Inaccurate MDS Coding for Falls, Pain Management, and High-Risk Medications
Penalty
Summary
Facility staff failed to ensure Minimum Data Set (MDS) assessments were accurately coded for two residents reviewed during a complaint survey. For one resident, a facility-reported incident showed that the resident was found seated on the floor beside the bed and was diagnosed with a non-displaced femoral neck impaction fracture of the left hip following an x-ray. Despite this fall with a major injury, the subsequent significant change MDS dated 11/4/25 did not code the fall with major injury in Section J1900C. Review of the resident’s Medication Administration Records for October and November 2025 showed administration of Tylenol on 10/31/25 at 9:30 PM, which fell within the 5-day look-back period for the MDS, but Section J0100 (prn pain) of the same significant change MDS did not capture the use of Tylenol. For another resident, review of a quarterly MDS with an assessment reference date of 10/15/25 showed that Section N0415 (High-Risk Drug Classes) documented the use of an opioid medication. However, review of the resident’s October 2025 Medication Administration Record did not show that the resident had been prescribed an opioid during that period. In both cases, MDS staff later confirmed that these were errors in MDS coding, demonstrating that the assessments did not accurately reflect the residents’ clinical status and medication use as documented in their medical records.

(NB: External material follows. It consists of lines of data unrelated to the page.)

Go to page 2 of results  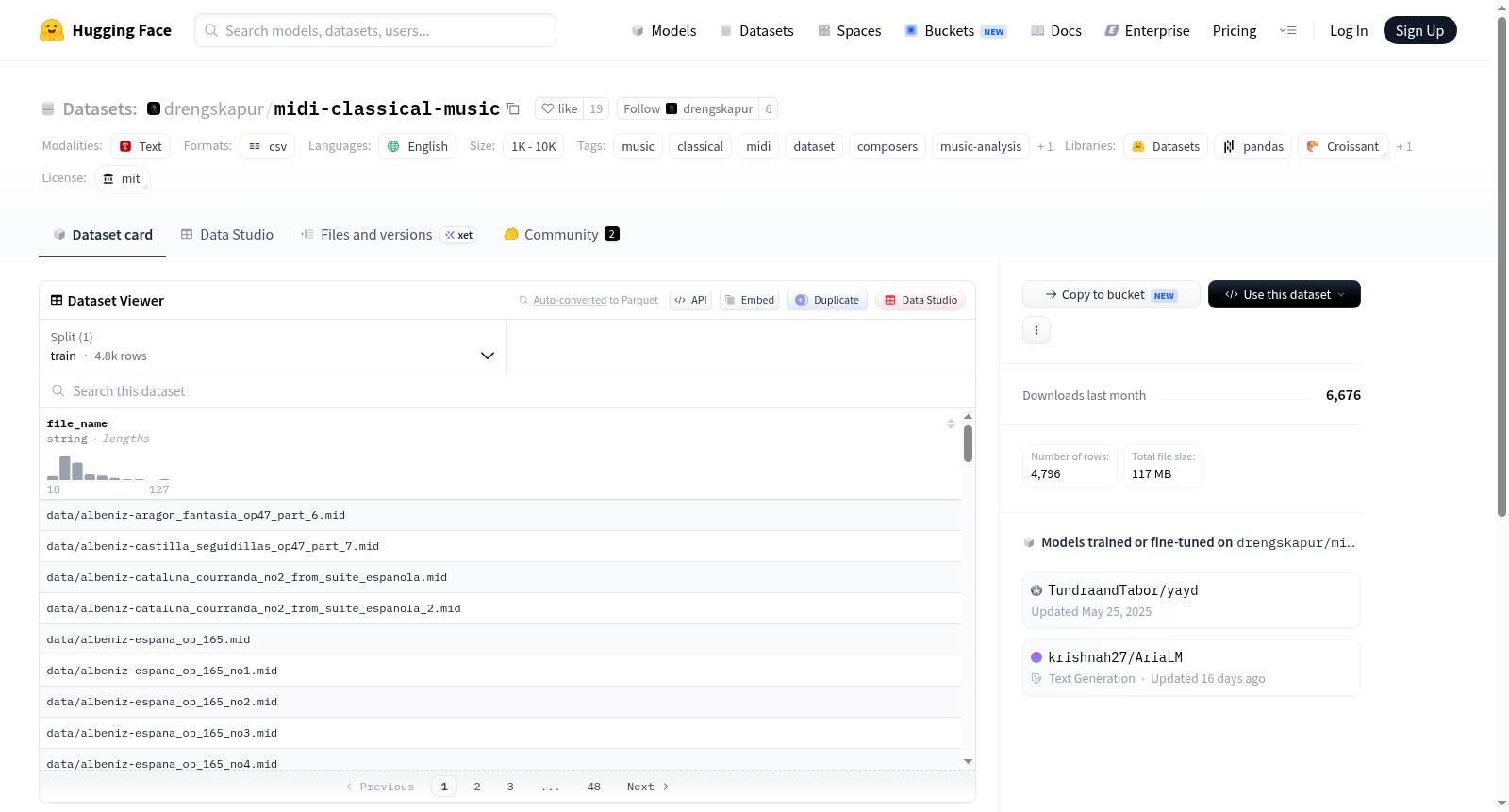point(477,787)

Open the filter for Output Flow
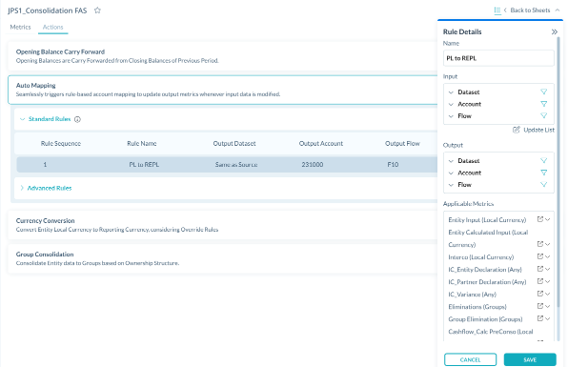click(x=543, y=185)
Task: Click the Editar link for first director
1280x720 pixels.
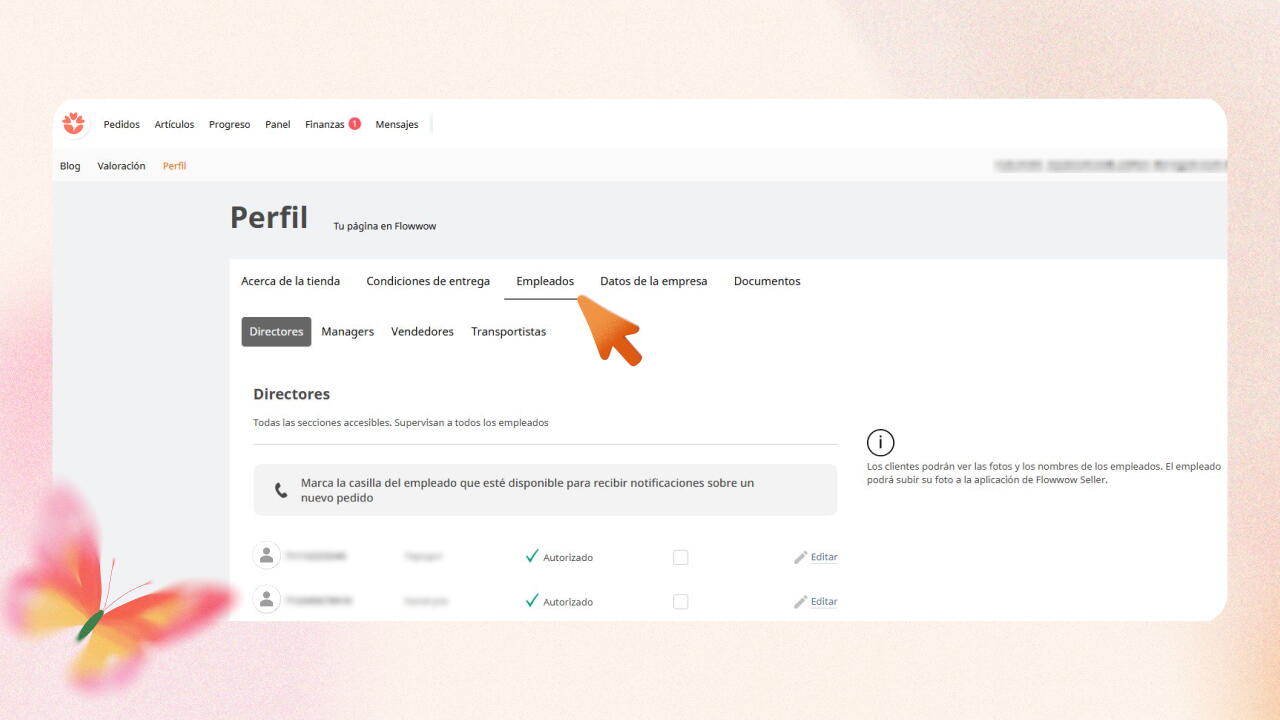Action: pos(824,557)
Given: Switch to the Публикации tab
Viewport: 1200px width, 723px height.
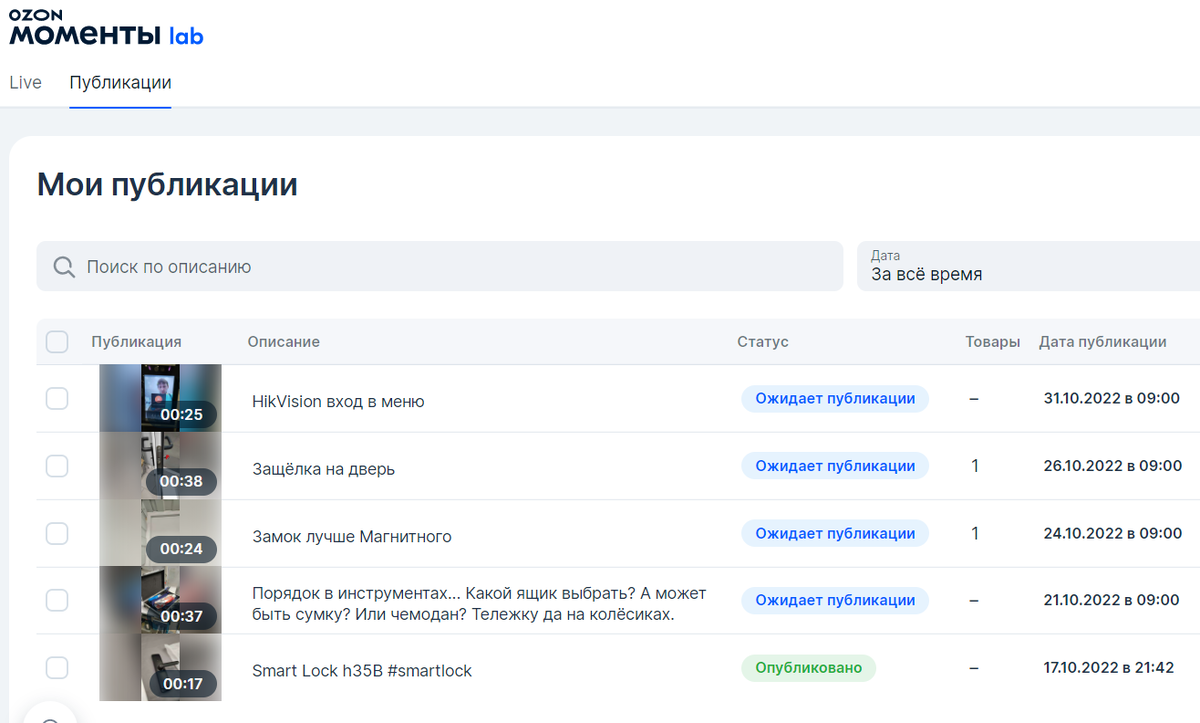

Incomplete Documentation of Narcotic Administration on MAR
Penalty
Summary
The facility failed to maintain complete and accurate medical records in accordance with accepted professional standards for one resident receiving narcotic medication. The resident, admitted in March 2026, had a fall on 3/6/26 and was sent to the hospital on 3/9/26. Review of the March 2026 Medication Administration Record (MAR) showed documentation of a single 25 mg dose of Tramadol administered on 3/8/26 at 9:23 AM. However, review of the resident’s Controlled Drug Receipt/Record/Disposition Form, kept on the nurse’s medication cart and not in the medical record, showed that Tramadol 25 mg was administered three times between 3/8/26 and 3/9/26: at 11:00 AM and 9:00 PM on 3/8/26, and at 9:00 AM on 3/9/26. In interview, the DON stated that staff are expected to document narcotic administration on the MAR and confirmed that only one of the three Tramadol doses reflected on the controlled drug record was documented on the resident’s MAR. This discrepancy between the controlled substance record and the MAR, with missing documentation of two administered doses of Tramadol on the official medical record, constituted the failure to maintain a complete and accurate medical record for the resident.